Germany moves to avoid price hikes for €49 ticket ‘until 2025’

After months of debate, Germany has taken a step toward securing the price of the €49 ticket - but only until the end of the year.

Germany moves to avoid price hikes for €49 ticket 'until 2025'

The price of the ‘Deutschlandticket’ will remain stable at €49 this year thanks to an amendment to the Regionalisation Act initiated by the cabinet.

But a price increase for 2025 is still expected.

Thanks to the amendment, funds not used in 2023 can be brought forward to finance the ticket this year.

This procedure, which was already promised by the federal government, is a prerequisite for maintaining the Deutschlandticket price at €49 per month. 

German states have been calling for the funds to be brought forward for months. Some local transport companies were reportedly operating in the red due to the delays.

At a recent meeting of the state transport ministers it was announced that a ticket price increase can be expected from 2025.

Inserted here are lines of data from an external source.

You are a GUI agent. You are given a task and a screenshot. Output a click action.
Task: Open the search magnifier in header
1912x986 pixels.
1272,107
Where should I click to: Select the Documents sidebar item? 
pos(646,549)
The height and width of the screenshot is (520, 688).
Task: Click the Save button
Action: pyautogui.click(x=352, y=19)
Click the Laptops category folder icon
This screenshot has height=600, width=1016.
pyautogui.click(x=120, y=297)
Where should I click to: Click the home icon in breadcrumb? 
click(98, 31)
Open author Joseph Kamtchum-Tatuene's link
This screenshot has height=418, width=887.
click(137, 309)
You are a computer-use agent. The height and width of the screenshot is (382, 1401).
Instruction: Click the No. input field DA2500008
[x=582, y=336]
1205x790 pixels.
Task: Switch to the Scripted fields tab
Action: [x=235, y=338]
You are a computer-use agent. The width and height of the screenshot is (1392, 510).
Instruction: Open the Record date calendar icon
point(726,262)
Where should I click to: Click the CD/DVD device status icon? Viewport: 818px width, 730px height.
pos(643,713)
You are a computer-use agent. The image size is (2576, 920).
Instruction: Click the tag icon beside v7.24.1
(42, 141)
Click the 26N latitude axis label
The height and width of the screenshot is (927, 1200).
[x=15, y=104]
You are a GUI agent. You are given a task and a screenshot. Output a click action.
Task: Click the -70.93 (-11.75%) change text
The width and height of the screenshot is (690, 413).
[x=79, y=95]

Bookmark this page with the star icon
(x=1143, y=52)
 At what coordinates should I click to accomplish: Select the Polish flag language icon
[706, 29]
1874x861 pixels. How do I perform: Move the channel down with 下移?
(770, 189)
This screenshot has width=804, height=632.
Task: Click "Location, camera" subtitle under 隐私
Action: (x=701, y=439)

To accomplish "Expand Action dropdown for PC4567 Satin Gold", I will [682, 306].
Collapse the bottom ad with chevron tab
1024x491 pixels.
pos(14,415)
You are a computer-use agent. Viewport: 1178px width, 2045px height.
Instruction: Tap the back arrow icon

Federal government says that states are responsible for the price

This follows recent news that the €49 ticket could get more expensive even before the end of this year due to delays in the financing.

NRW Transport Minister Oliver Krischer (Greens) said, “It’s good that the federal government has finally taken the first step towards securing price stability for 2024, even with a 9-month delay.” 

For 2025, however, the potential price increase has still not been settled.

“The fact that regionalisation funds will be cut, which affects states’ ability to offer discounts on the Deutschlandticket, makes its future even more uncertain,” he added.

Government spokesman Steffen Hebestreit said at the transport ministers’ conference that the states can decide independently on the pricing of the Deutschlandticket. 

To consolidate the budget, the federal government plans to retain €350 million of the regionalisation funds for 2025, for the states to receive in 2026 if they can prove that funds went to supporting the Deutschlandticket price.

READ ALSO: How much could Germany’s Deutschlandticket cost in 2025?

The Green parliamentary group has said that it will work in the budget negotiations this fall to ensure that the current price of €49 euros per month remains. 

“We Greens will fight in the negotiations on the budget to ensure that there is no price increase,” said Green parliamentary group leader Katharina Dröge to Die Welt.

Why is the price constantly debated?

Germany’s federal and state governments had previously agreed to offset half of the operating costs of the Deutschlandticket with the regionalisation funds – which were previously set aside.

Nevertheless, disputes about the long-term security of the ticket continue constantly.

Meanwhile the transport companies report revenue losses due to the cheaper offer. 

For example, the Munich Transport Association (MVV) recently said it was facing a financing deficit of €300 million.